_PAGE:_
-*-*-

10 Pour le surplus, dès l’introduction de la demande, le tribunal est chargé de la conduite du procès (art. 124 al. 1 CPC)

. Il peut alors rendre des ordonnances d’instruction en vue d’une simplification de la procédure (art. 125 CPC). Ainsi, le tribunal peut procéder à une division de causes (art. 125 let. b CPC) ou joindre la demande à un autre procès déjà pendant (art. 125 let. c CPC). Il lui est également loisible de limiter la procédure à certaines questions ou conclusions (art. 125 let. a CPC). À ce stade de la procédure, il peut s’avérer judicieux de procéder de la sorte lorsqu’il ressort de la demande qu’un problème de recevabilité se pose ou lorsque celle-ci présente des conclusions subsidiaires dont le traitement peut s’avérer fastidieux. Rien ne s’oppose selon nous à ce que le tribunal rende de telles ordonnances avant d’entendre l’adverse partie. Au contraire, c’est l’économie de procédure qui guide le tribunal dans son appréciation (art. 124 al. 1 CPC)
. À cet égard, il est opportun de procéder de la sorte lorsque des étapes procédurales conséquentes peuvent être évitées
, ce qui est le cas du dépôt d’une réponse (cf. art. 222 al. 3 CPC).

II. Effets

A. Détermination de la valeur litigieuse et de la procédure applicable

11 L’introduction de la demande revêt plusieurs conséquences procédurales. Le Tribunal fédéral a tout d’abord précisé que le dépôt de la demande est le moment déterminant pour le calcul de la valeur litigieuse

. Il s’agit ici du corollaire de l’obligation pour le demandeur d’indiquer la valeur litigieuse dans sa demande (art. 221 al. s1 let. c CPC)

-*-*-

_SEGMENT DE DONNÉES:_

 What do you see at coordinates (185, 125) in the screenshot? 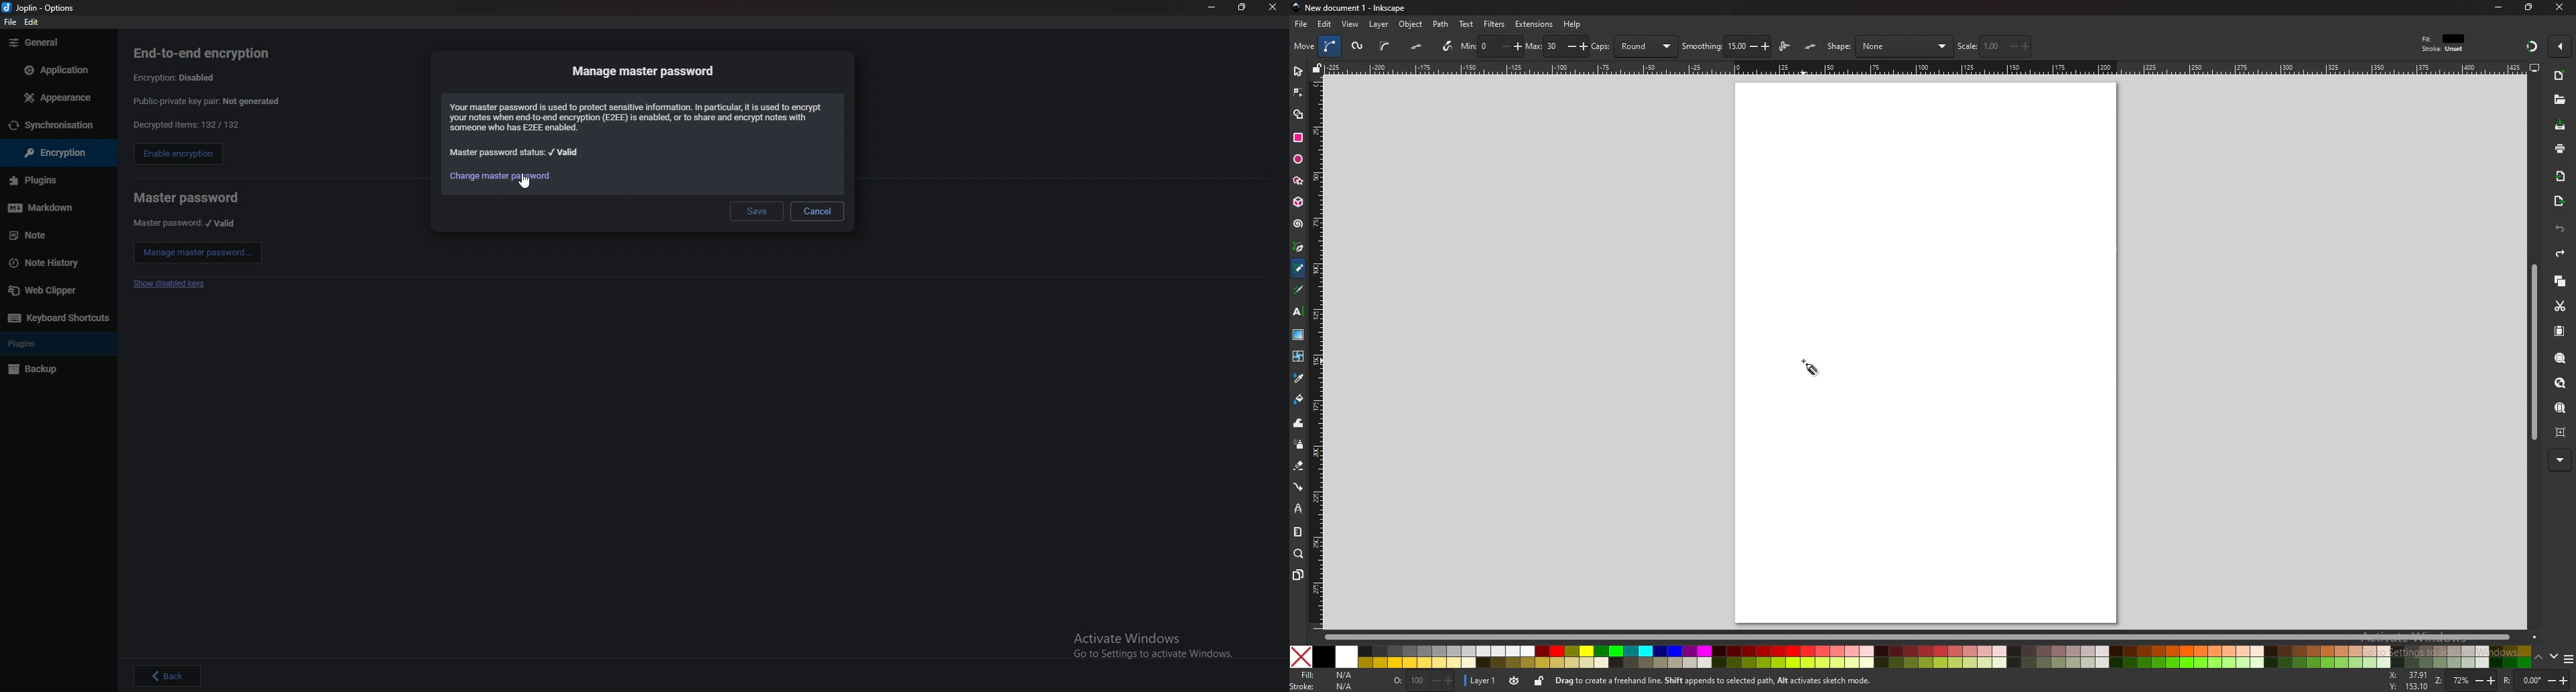
I see `decrypted items` at bounding box center [185, 125].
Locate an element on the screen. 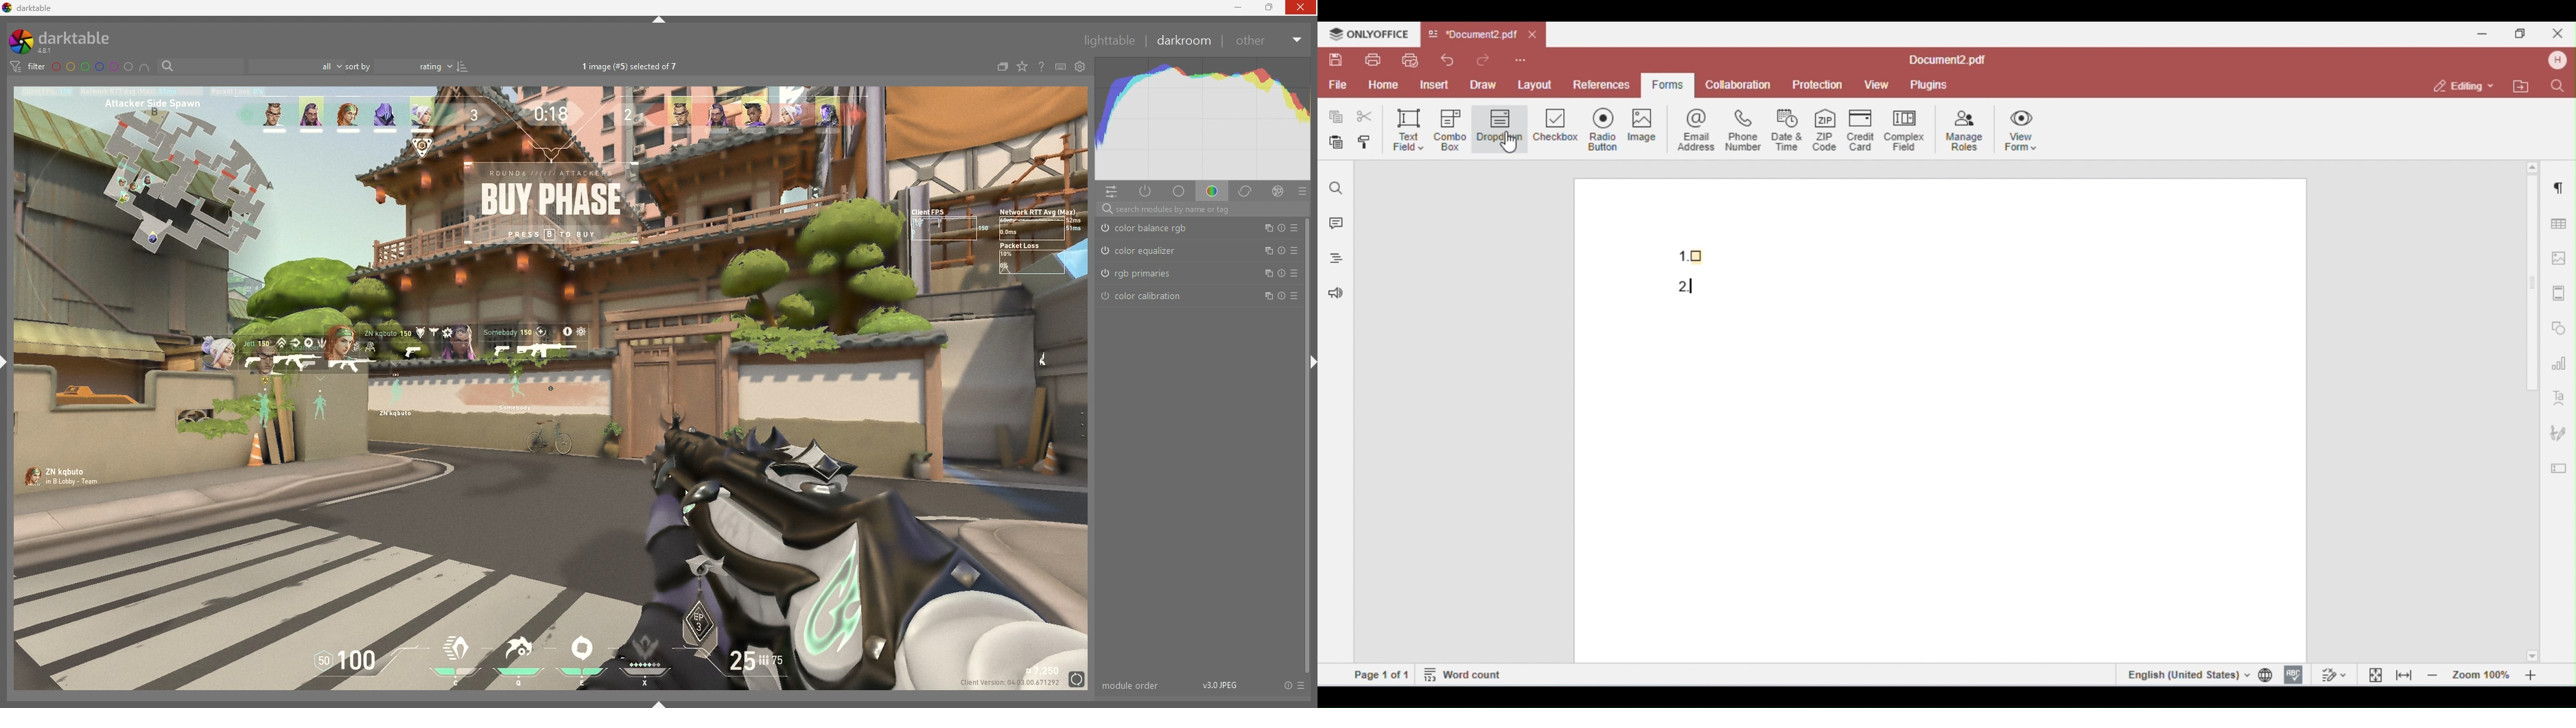 The height and width of the screenshot is (728, 2576). show is located at coordinates (659, 703).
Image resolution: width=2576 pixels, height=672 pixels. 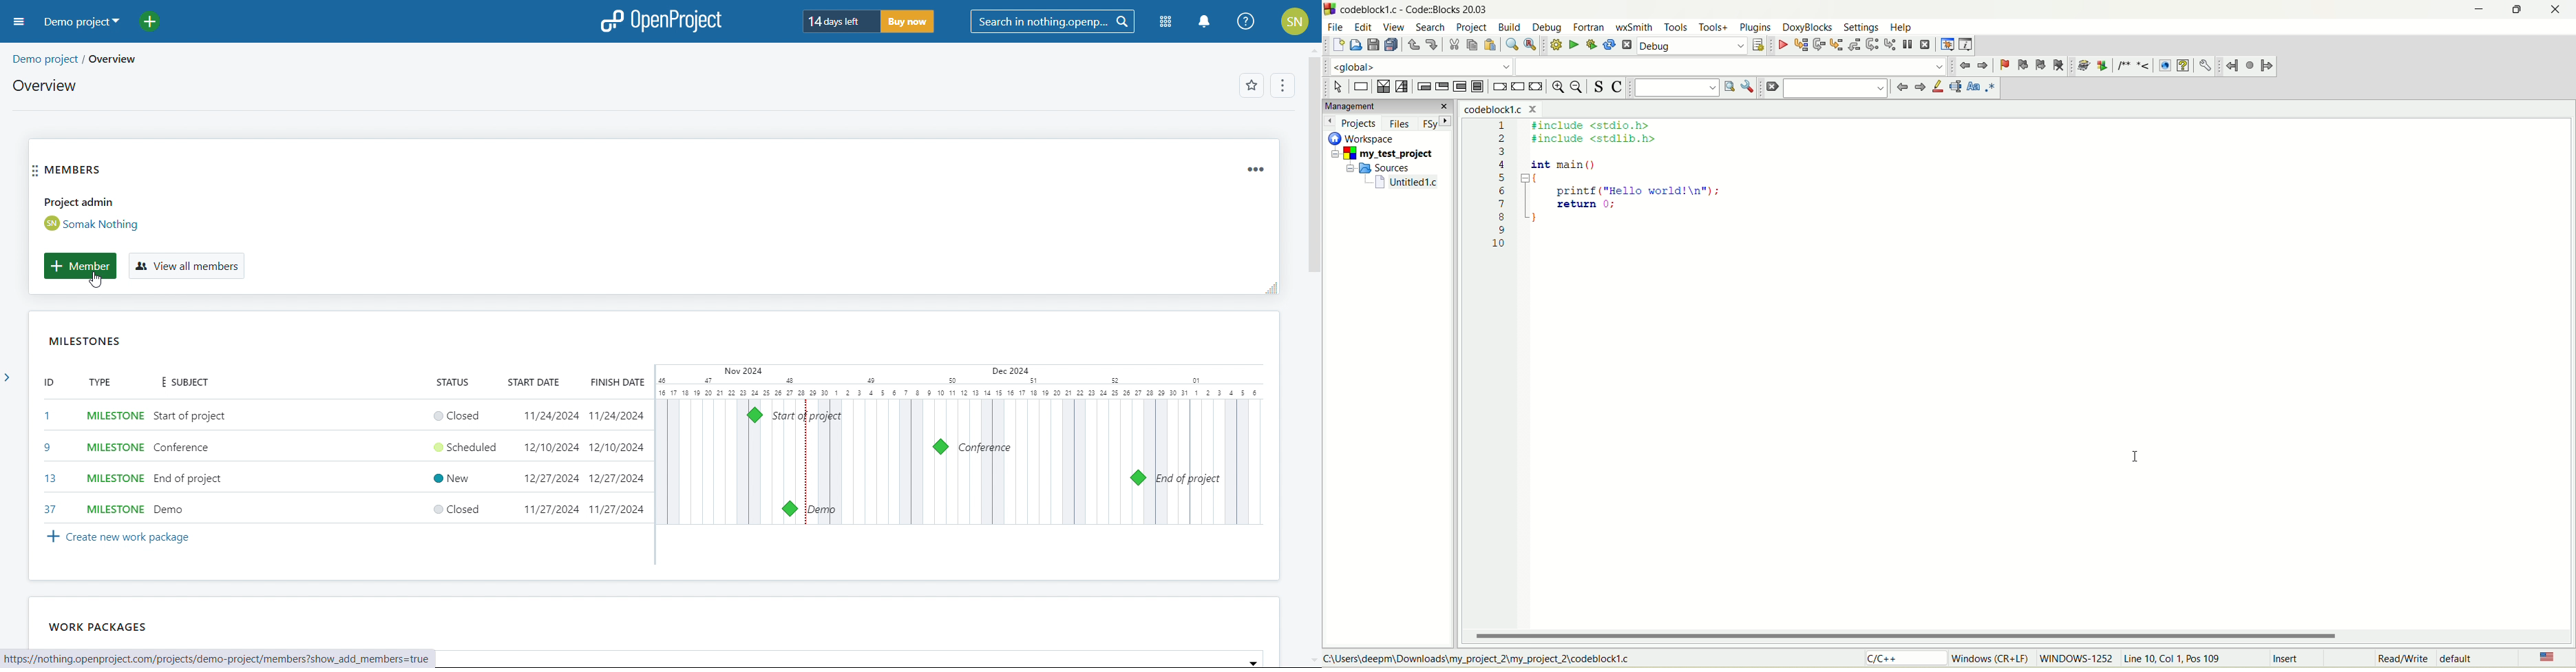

-*-*-

_CONSIGNE:_
Répondez d'après la page.
(a) À partir de quel moment le tribunal est-il chargé de la conduite du procès ?
(b) Qu'est-ce qui guide le tribunal dans son appréciation lorsqu'il rend des ordonnances d'instruction ?
(c) Selon le Tribunal fédéral, quel est le moment déterminant pour le calcul de la valeur litigieuse ?

_RÉPONSE:_
(a) Dès l'introduction de la demande (art. 124 al. 1 CPC).
(b) L'économie de procédure (art. 124 al. 1 CPC).
(c) Le dépôt de la demande.